Fernando Apesteguía wrote:

I'm developing an app with gtk. I use glade for GUI development. My question
is about the different kinds of layouts. I would like my app resizes by
itself when a label text is really long. I've noticed I can do this by
placing a table layout (I think vbox and hbox work well too).
In fact, this behaves well even when changing fonts dpi (This is the answer
to my question  that you can see at
http://mail.gnome.org/archives/gtk-app-devel-list/2006-January/msg00064.html
)

But my app has a lot of labels and buttons so I estimated I need a lot of
layouts creating a complex hierarchy (vbox inside a table layout, inside a
hbox, inside a table layout again...)

Did I forget a simply way to make this??

Your question is not quite clear to me. It seems to be about two issues:
1. auto-resizing of labels, 2, what containers to use for your layout.

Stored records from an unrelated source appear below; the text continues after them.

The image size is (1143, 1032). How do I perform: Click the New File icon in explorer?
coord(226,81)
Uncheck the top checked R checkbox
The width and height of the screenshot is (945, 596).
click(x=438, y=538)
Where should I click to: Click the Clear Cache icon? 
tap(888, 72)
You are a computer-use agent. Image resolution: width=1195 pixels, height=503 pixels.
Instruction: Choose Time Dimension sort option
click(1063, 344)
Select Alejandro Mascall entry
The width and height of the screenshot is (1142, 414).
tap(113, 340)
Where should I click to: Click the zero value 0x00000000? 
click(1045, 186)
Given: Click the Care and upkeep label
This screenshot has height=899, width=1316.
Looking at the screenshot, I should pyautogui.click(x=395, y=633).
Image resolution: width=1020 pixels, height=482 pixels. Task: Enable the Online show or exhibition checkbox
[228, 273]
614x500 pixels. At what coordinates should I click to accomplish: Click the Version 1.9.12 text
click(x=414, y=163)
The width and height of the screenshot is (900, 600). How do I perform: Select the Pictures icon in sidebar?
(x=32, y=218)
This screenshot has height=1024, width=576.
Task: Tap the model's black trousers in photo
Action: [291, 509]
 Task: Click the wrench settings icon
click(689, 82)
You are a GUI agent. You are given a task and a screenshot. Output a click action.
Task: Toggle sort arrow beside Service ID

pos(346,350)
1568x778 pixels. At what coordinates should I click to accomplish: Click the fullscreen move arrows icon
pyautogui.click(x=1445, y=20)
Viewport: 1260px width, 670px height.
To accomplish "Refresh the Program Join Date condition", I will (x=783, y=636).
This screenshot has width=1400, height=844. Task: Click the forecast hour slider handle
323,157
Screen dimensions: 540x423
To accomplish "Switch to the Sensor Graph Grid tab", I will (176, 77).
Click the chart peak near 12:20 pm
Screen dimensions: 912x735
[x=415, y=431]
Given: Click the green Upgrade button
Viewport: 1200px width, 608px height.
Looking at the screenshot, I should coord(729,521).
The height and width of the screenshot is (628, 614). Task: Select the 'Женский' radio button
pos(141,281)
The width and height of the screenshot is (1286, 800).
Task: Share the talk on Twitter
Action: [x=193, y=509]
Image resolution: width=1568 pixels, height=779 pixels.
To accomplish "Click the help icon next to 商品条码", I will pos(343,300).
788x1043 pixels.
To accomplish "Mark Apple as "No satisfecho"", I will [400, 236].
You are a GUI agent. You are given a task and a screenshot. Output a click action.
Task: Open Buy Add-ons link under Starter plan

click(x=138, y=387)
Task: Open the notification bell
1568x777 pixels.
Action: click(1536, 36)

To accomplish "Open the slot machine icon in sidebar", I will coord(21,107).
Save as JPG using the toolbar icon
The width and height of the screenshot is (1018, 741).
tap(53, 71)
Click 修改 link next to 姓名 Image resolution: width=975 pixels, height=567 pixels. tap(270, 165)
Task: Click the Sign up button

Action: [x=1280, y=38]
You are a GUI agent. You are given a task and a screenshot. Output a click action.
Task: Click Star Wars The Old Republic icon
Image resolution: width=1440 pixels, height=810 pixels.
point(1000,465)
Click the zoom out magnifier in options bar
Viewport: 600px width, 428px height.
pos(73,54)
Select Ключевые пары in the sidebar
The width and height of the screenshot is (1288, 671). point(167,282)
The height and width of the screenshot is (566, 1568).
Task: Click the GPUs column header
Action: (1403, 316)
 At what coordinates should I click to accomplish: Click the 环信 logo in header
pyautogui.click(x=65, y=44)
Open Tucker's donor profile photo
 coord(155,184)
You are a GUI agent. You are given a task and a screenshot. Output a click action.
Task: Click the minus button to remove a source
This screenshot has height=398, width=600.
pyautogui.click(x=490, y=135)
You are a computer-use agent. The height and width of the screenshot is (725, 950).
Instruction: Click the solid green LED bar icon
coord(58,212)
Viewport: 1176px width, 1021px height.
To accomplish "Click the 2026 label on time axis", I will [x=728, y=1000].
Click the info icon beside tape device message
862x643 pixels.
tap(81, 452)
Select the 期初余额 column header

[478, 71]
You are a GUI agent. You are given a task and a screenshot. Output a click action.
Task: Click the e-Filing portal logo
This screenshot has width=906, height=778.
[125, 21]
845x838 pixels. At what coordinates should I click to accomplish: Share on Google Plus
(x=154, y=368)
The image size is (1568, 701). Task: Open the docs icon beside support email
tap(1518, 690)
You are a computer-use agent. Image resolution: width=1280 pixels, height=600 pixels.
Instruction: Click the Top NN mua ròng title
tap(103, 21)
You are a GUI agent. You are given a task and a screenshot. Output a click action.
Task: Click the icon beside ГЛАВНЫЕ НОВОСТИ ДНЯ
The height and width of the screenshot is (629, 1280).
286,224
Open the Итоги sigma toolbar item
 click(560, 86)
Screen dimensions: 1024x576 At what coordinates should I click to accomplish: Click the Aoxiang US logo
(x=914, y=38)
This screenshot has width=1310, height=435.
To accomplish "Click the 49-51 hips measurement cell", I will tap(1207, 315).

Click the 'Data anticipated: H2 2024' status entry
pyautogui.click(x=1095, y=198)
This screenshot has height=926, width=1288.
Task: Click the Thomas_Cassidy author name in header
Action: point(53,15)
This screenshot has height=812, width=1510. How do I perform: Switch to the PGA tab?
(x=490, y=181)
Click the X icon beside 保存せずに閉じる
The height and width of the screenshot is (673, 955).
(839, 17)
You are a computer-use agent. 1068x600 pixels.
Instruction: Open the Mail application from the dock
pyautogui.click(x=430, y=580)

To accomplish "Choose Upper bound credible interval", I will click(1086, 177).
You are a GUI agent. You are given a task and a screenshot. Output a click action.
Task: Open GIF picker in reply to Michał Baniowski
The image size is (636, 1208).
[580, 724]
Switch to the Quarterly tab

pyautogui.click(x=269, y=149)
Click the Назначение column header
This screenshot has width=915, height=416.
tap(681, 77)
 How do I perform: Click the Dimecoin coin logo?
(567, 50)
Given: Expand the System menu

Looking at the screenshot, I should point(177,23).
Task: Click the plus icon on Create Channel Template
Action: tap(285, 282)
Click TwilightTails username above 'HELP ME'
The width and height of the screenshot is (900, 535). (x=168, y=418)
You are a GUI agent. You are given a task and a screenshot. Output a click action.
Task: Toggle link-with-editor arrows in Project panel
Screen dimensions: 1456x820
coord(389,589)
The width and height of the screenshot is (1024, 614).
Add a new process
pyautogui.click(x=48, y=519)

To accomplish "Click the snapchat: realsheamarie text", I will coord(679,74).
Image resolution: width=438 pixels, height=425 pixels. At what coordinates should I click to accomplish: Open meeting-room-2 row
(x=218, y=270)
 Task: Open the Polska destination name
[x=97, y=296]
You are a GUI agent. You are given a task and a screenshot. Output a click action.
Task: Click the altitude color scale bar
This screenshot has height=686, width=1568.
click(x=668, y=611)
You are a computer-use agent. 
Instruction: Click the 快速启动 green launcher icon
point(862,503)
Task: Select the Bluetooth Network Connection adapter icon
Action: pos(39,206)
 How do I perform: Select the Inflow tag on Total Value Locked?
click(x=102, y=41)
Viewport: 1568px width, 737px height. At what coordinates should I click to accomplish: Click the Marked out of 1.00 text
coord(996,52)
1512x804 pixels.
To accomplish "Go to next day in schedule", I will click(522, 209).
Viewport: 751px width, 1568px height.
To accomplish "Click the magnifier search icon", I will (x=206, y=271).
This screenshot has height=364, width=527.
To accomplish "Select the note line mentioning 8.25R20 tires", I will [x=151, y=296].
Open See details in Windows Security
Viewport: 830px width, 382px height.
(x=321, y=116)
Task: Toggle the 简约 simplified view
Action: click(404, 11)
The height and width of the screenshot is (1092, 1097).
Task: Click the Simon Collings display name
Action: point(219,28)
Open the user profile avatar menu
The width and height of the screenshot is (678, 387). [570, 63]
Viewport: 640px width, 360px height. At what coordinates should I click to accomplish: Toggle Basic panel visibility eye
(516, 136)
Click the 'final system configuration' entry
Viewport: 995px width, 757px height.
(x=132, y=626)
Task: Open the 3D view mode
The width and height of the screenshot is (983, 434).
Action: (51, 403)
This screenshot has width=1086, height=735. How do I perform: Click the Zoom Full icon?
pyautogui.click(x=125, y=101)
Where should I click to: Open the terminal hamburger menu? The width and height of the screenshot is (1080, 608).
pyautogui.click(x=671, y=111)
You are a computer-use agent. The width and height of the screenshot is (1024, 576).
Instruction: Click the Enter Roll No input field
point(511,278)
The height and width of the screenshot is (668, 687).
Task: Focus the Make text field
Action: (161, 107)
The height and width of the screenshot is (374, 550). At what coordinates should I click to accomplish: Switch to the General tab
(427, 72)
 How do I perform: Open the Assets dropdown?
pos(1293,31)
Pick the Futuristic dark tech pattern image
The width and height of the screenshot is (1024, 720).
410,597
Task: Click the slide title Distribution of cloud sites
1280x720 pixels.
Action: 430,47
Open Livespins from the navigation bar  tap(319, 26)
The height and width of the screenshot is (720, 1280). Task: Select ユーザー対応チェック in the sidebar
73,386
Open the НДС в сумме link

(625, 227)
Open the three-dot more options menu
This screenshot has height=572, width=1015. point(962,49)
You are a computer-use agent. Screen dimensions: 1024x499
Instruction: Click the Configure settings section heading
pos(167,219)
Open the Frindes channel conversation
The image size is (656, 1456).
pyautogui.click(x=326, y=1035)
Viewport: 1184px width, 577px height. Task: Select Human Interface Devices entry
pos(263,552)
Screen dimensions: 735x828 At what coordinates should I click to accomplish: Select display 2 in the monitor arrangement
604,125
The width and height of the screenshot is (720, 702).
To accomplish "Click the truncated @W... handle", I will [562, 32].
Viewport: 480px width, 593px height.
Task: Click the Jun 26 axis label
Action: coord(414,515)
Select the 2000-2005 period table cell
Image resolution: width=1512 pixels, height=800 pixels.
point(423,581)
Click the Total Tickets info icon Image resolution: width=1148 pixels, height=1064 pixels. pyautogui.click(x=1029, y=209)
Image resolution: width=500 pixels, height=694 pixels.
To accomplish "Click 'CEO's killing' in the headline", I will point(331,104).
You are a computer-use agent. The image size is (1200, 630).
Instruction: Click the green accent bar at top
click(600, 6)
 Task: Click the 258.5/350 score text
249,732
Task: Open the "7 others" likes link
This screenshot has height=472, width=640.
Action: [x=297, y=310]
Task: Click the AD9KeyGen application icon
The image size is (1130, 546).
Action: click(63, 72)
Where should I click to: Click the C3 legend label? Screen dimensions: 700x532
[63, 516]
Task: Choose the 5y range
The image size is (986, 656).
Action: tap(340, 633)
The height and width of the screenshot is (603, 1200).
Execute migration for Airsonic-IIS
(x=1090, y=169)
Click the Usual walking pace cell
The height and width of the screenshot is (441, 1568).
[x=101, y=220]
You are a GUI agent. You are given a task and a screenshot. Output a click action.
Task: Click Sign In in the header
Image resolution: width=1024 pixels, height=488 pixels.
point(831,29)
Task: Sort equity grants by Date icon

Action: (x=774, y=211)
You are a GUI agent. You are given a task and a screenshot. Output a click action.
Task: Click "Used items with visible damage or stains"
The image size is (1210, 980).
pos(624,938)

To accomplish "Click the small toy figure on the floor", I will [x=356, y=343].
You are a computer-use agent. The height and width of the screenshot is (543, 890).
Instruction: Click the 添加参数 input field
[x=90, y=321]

Regarding GtkLabels: automatic resizing is their default behaviour,
regardless of which sort of container (Gtktable, GtkVBox, etc.) it is
being put into.

Example: when working with Glade, just create an empty dialog window.
Drop a new GtkLabel into it (directly into the window, without
additional layout containers). Make the window as small as possible (not
via the "minimizie" button). You will see that you can't make the window
smaller than the dimensions needed by the GtkLabel to have its text
(should be "label1" or similar) fully visible. In Glade's "properties"
window, when you type in additional text into the "Label" property of
the GtkLabel, you can see the window grow as you type. Again, this is
the default behaviour of GtkLabel (and most other types of widgets as
well) and is not bound to particular containers like GtkTables or Boxes.

However, if your texts may get "really long", this behaviour shouldn't
actually be what you want. Especially if the label has disabled its
wrapping property, restricting the label text to just one line, the
horizontal size requirement by the label may easily exceed the screen's
dimensions, making the window wider than the screen as well. This would
make your application basically useless.

There are three common strategies to consider if you're planning to deal
with display of really long texts. They aim at avoiding unrestricted
size requests by the GtkLabel:
1. enable the "wrap text" property of the GtkLabel
2. put the GtkLabel into a GtkScrolledWindow
3. use GtkTextView instead of GtkLabel, with "editable" property unset.

Regarding the other aspect of your question: what layout containers to
use and the extent of complexity is determined solely by what layout you
actually want to achieve. For instance, having 20 rows with each one
consisting of a GtkButton and a GtkLabel next to it, and all widgets
aligned vertically, is quite a simple layout. You would only need one
GtkTable with 2 columns and 20 rows for it. You could also easily use 10
rows with 4 columns (button, label, button, label) each with the same
single table.

More complex layouts require additional layout containers, of course.
You didn't provide any idea what sort of complex layout hierarchy you
want to achieve so I can't give more detailed recommendations.